Booth Id:
ENMC049
Category:
Year:
2016
Finalist Names:
Bennett, Andrew
Abstract:
The wing configuration of an airplane affects the airplane’s flight characteristics. The purpose of the experiment was to compare the lift, drag, efficiency, and stall characteristics of a canard configuration to a conventional configuration airplane. Because the horizontal stabilizer is in front of the main wing, the canard configuration can potentially increase lift, maintain drag, improve efficiency, and provide safer stall characteristics. A wind tunnel was used to simulate the flight characteristics of a Boeing 737 in conventional and canard configurations. The lift, drag, efficiency, and stall characteristics were determined by using lift and drag values at eleven different angles of attack from -25 degrees to 25 degrees.

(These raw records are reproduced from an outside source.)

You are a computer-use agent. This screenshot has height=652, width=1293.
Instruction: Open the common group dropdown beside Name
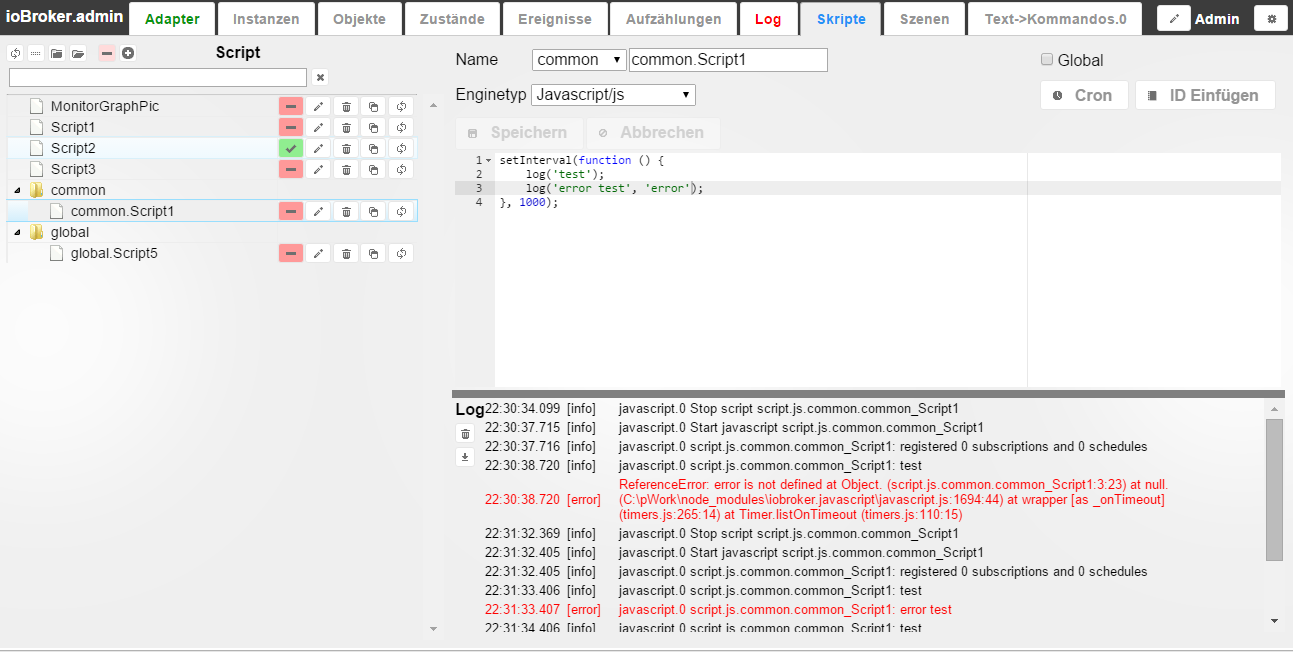579,60
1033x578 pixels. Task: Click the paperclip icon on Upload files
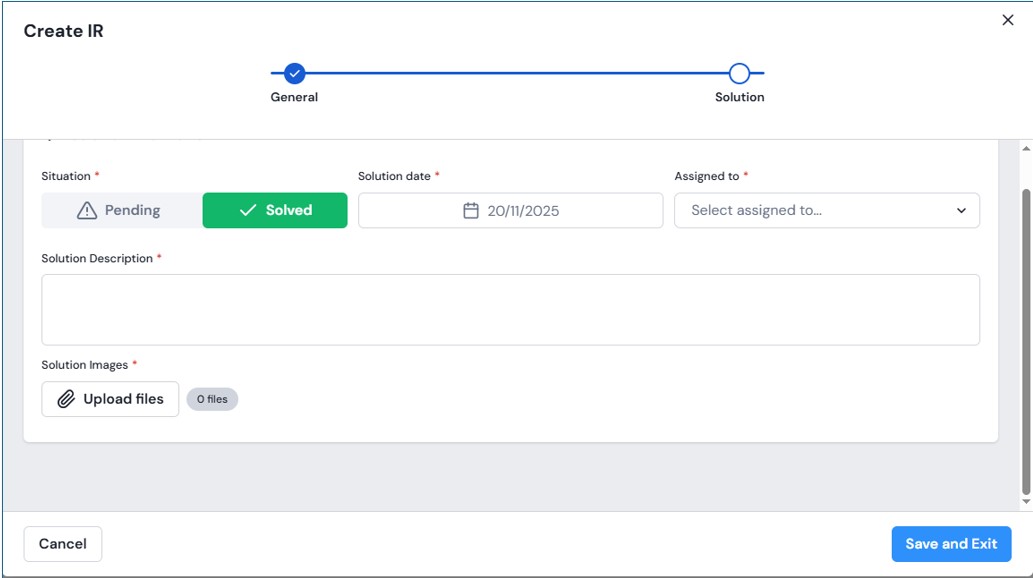(x=66, y=399)
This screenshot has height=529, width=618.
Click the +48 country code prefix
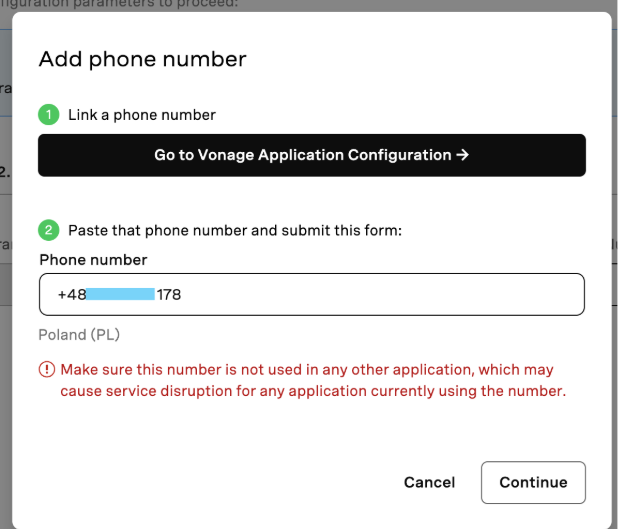click(72, 294)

Lift and drag coefficients were calculated using the lift and drag formulas. Stall speed was calculated using the stall speed formula based on each configuration’s maximum lift coefficient. Efficiency was determined using the lift to drag ratio. The canard configuration created 5.8% more lift and 8.6% more drag. The canard configuration had a 2.7% lower stall speed. The canard configuration demonstrated better stall characteristics, because it maintains lift further after its stall and has a lower stall speed. The efficiency was not statistically different between the configurations. Based on similarities in the data, the canard configuration will fly. The lift coefficient on an actual, full-size Boeing 737 is 0.600; the calculated lift coefficient from the model used in the simulation was 0.570. Therefore, the data from the simulation could be used to predict the flight characteristics of a full-size, canard configuration Boeing 737.